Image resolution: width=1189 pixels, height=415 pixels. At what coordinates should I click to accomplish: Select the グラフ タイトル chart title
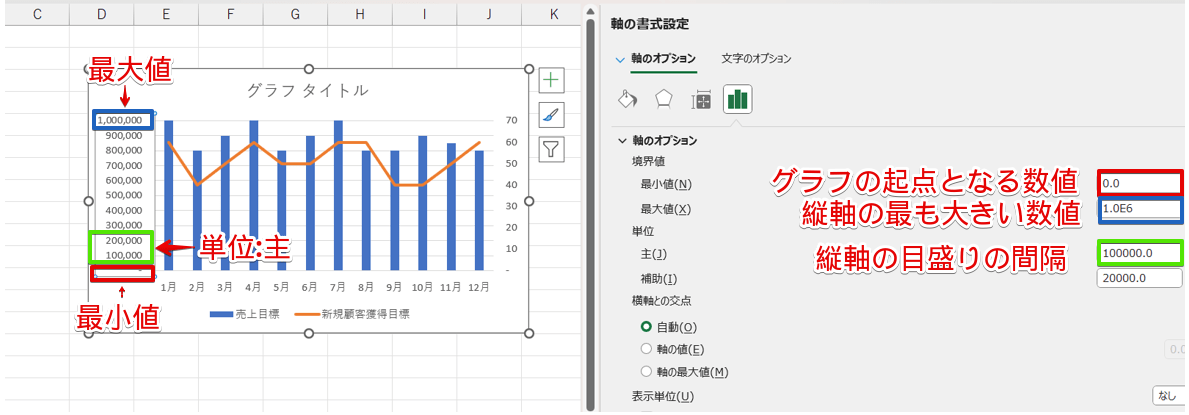click(x=307, y=91)
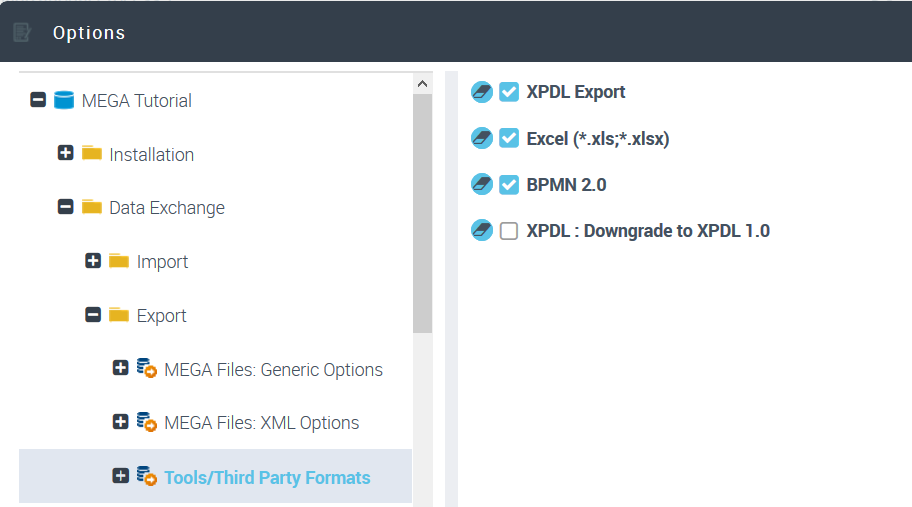Viewport: 912px width, 507px height.
Task: Click the reset eraser icon for BPMN 2.0
Action: (x=481, y=185)

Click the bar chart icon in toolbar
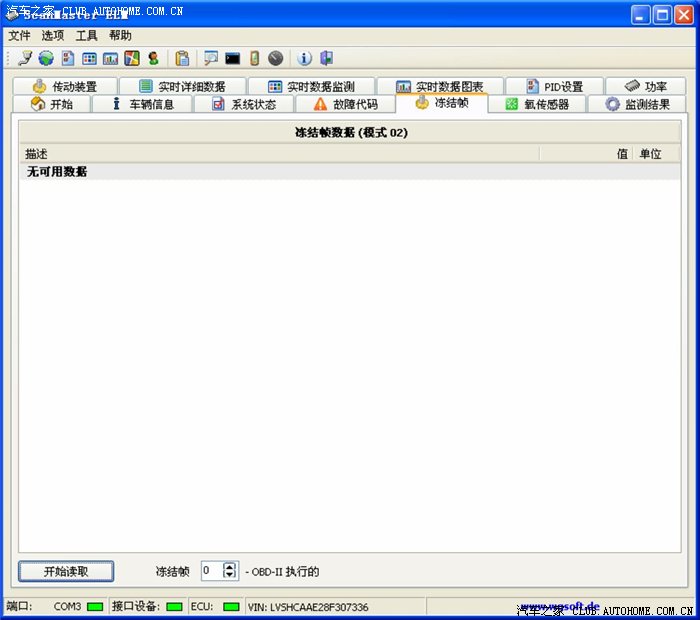pos(111,59)
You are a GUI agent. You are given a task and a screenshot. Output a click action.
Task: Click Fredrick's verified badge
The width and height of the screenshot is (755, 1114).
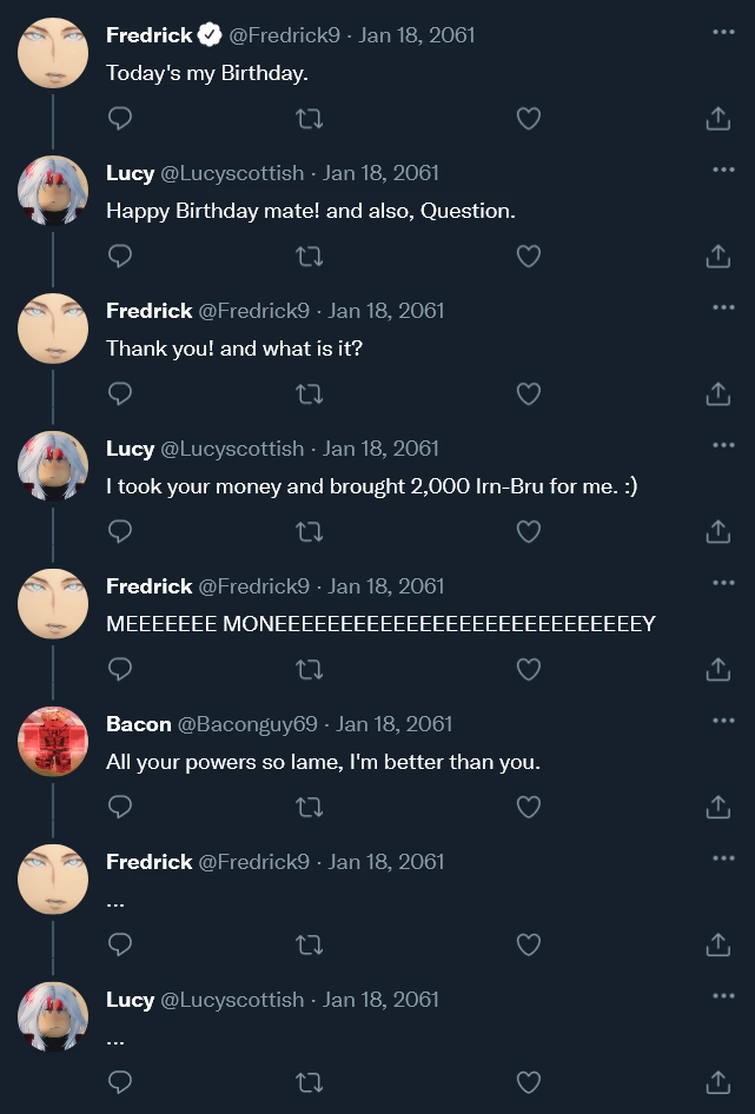click(207, 32)
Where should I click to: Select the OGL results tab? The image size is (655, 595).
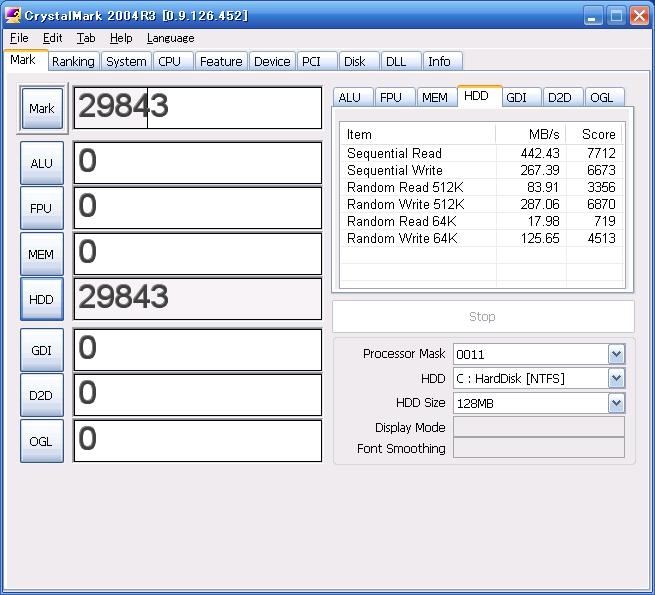pos(601,97)
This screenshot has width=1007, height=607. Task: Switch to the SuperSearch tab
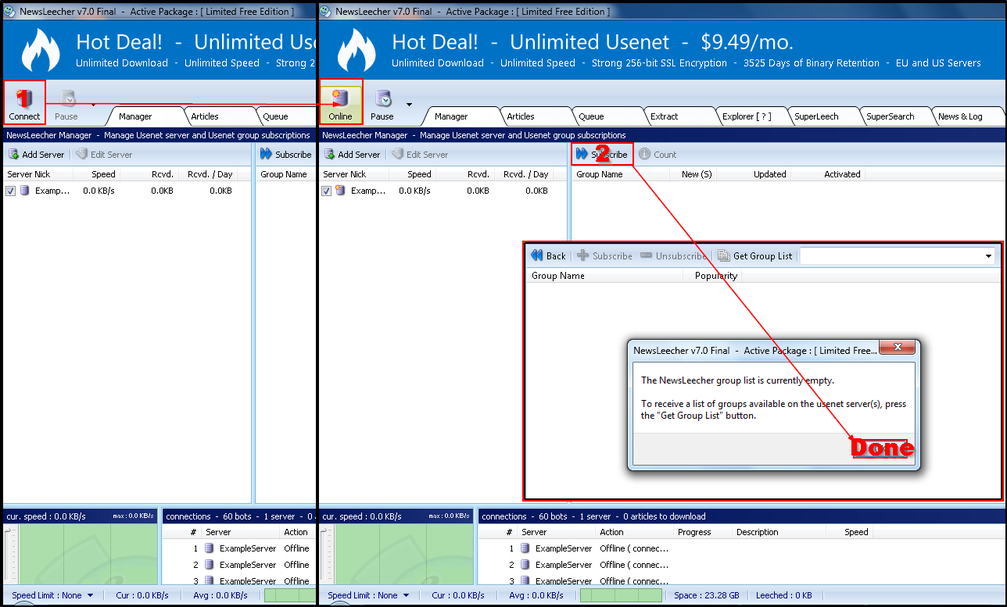(x=889, y=117)
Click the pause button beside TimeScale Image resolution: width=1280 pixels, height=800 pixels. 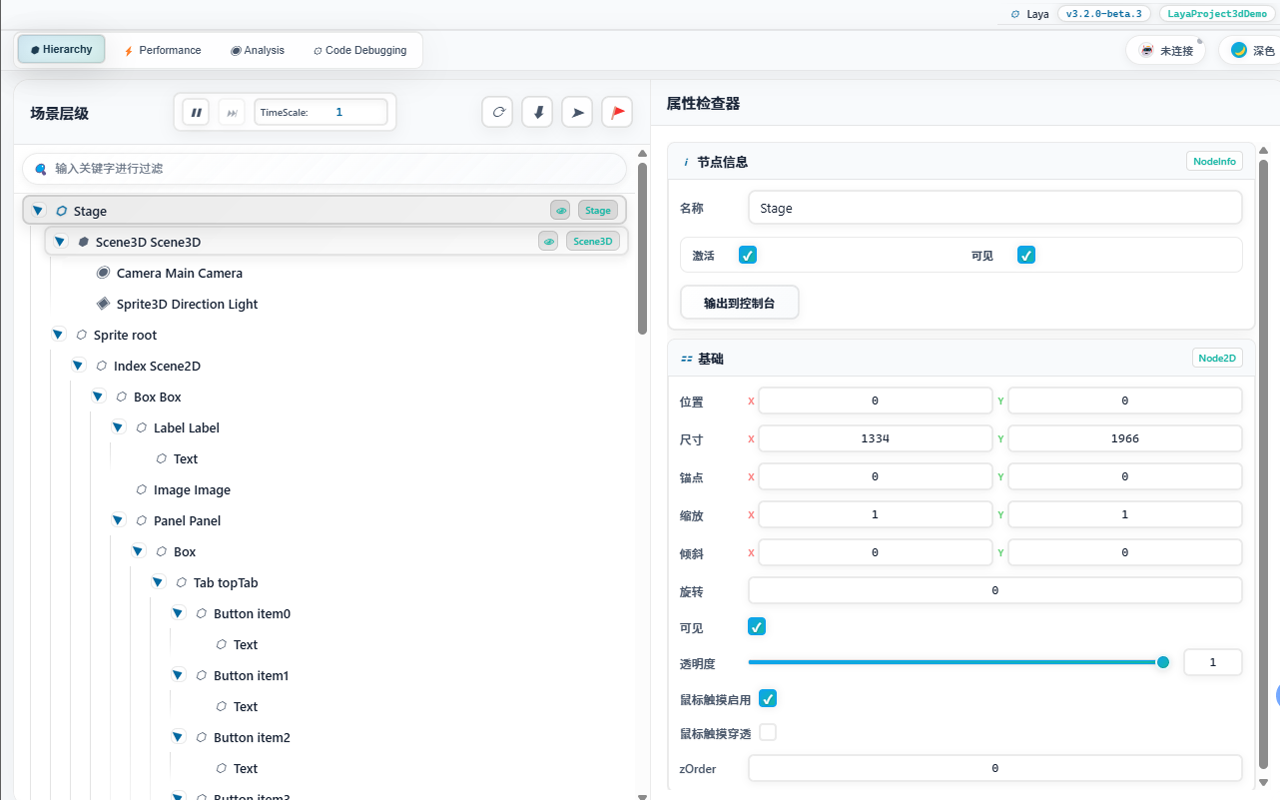pos(197,113)
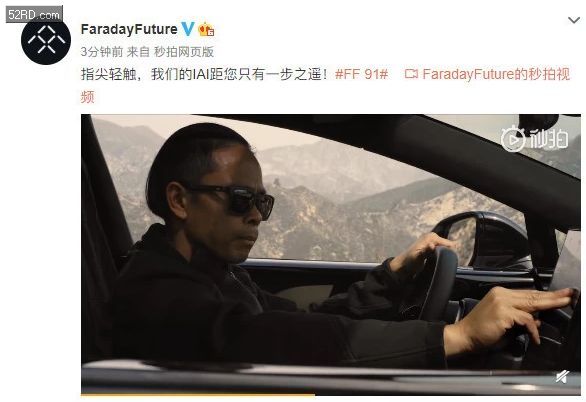Click the wrapped 频 link text on second line
Viewport: 586px width, 402px height.
coord(87,97)
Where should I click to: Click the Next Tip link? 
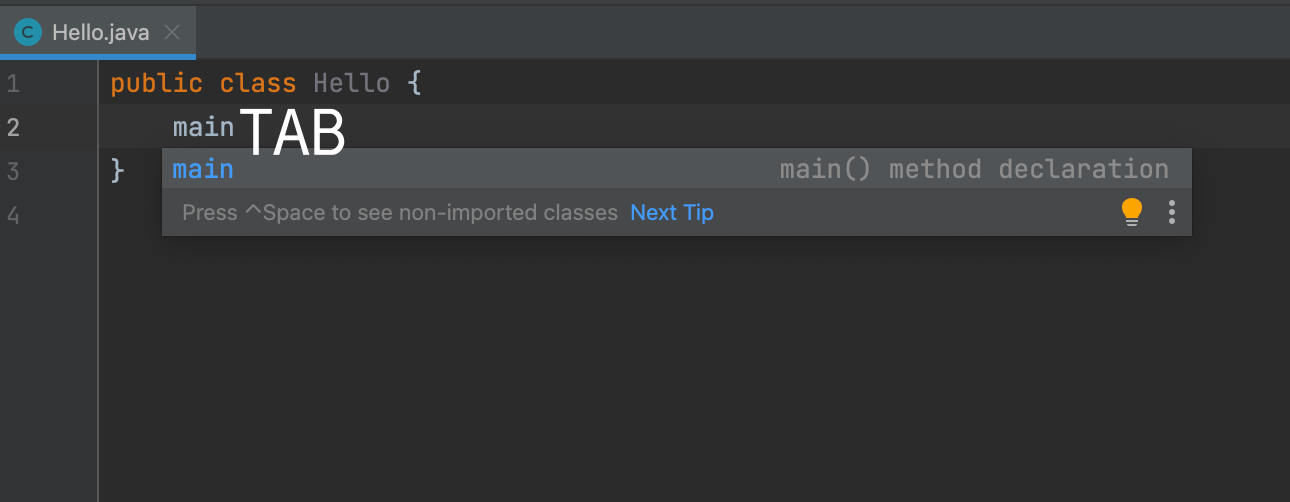(x=672, y=212)
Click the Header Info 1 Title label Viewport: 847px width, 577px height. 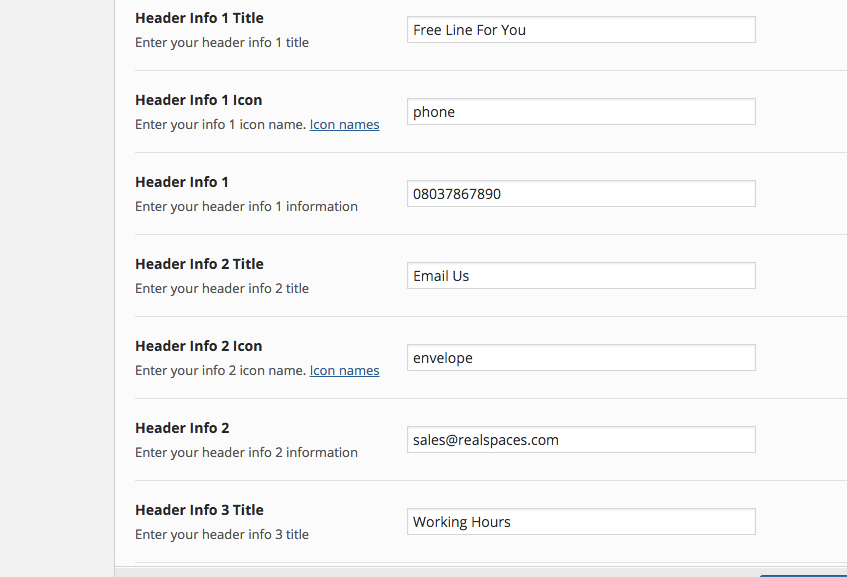[199, 18]
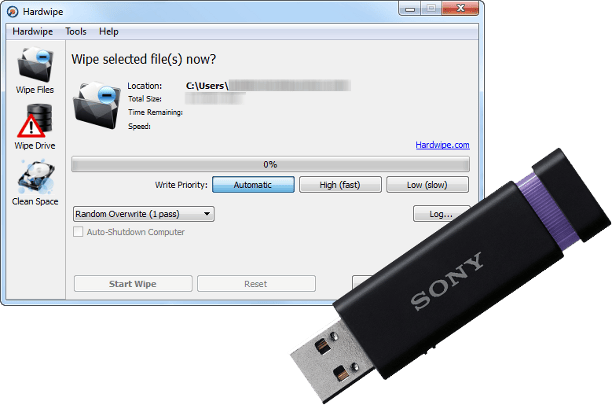Expand the Random Overwrite (1 pass) dropdown
This screenshot has width=612, height=405.
point(144,214)
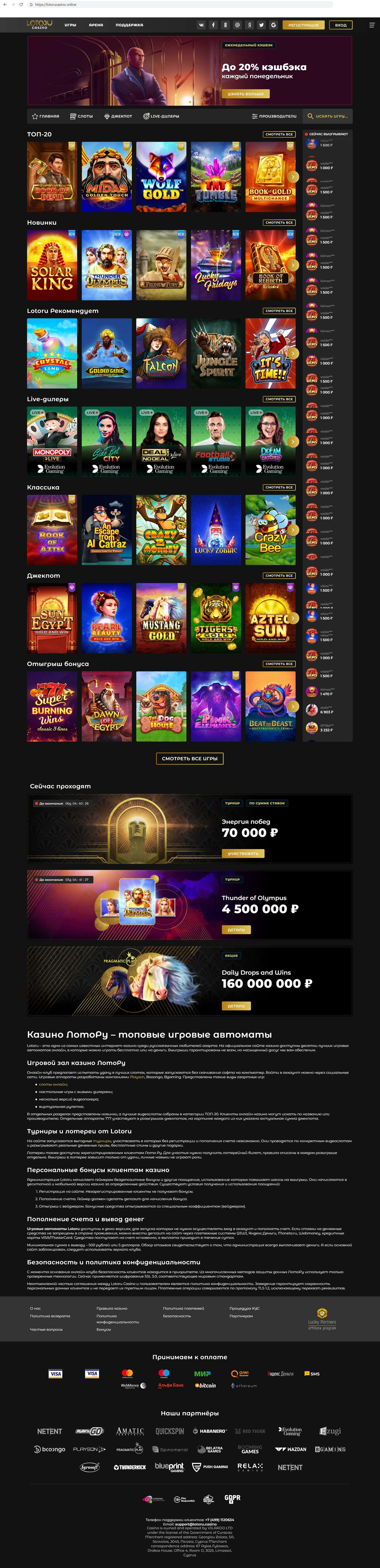Open the Wolf Gold game thumbnail
This screenshot has height=1568, width=380.
161,177
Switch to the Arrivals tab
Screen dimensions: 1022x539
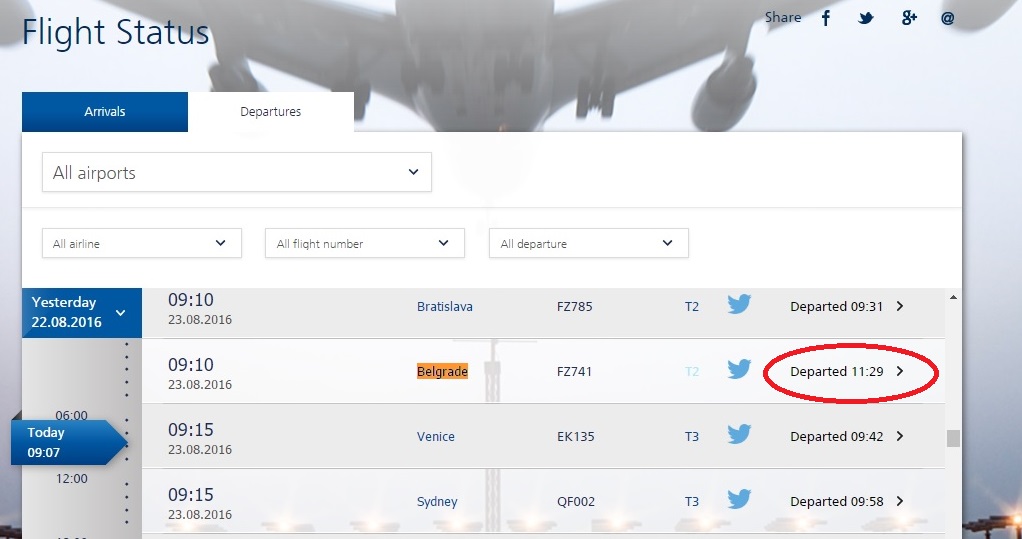tap(105, 112)
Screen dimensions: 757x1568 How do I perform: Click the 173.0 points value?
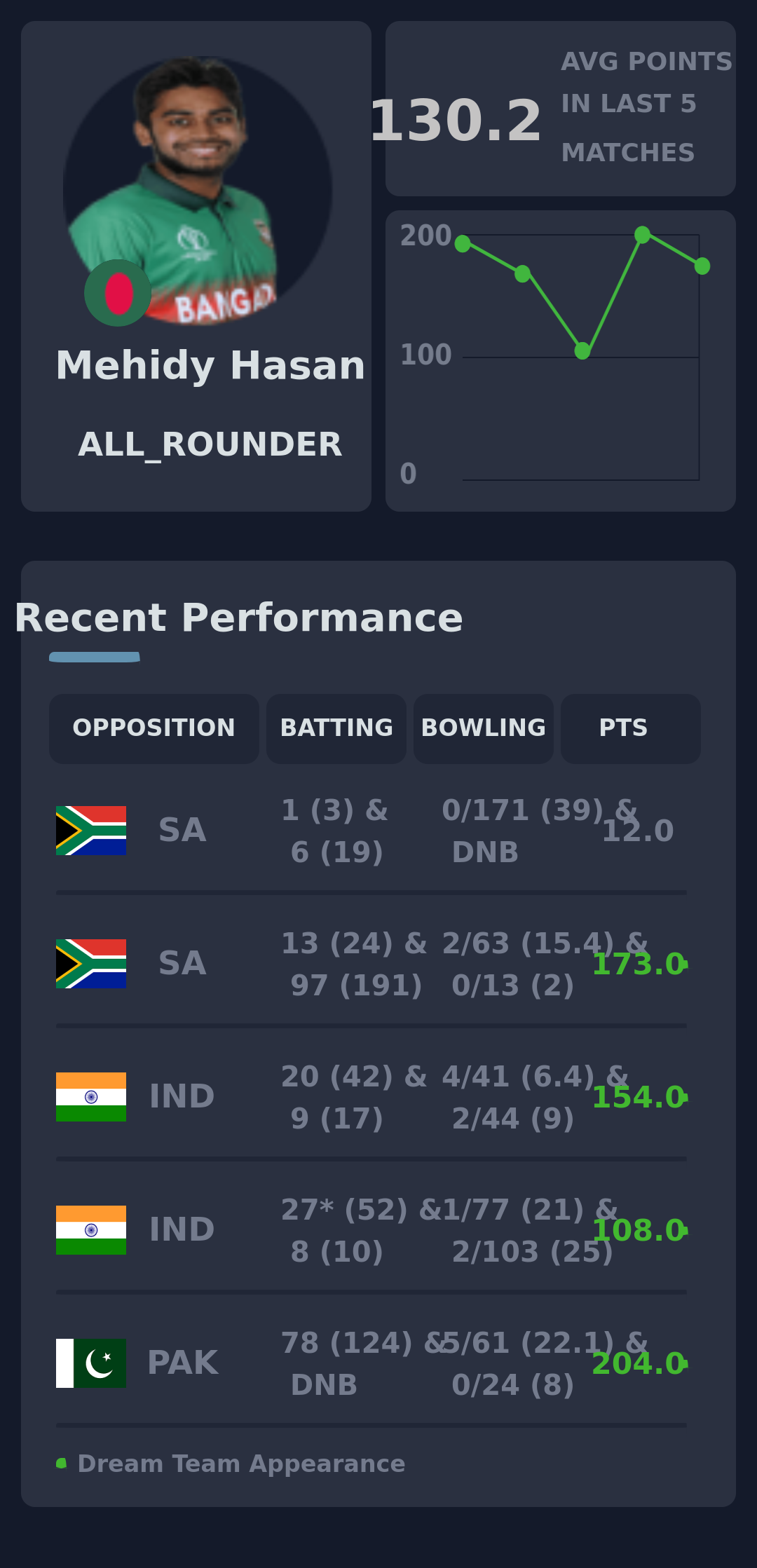pos(638,964)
═══
● What is required
Give again, word for word, only the lines from the line containing "Screen dimensions: 757x1568" through the last line above, both included; leave the pictures out.

● Exercise response
Screen dimensions: 757x1568 How do I perform: Click the 173.0 points value?
pos(638,964)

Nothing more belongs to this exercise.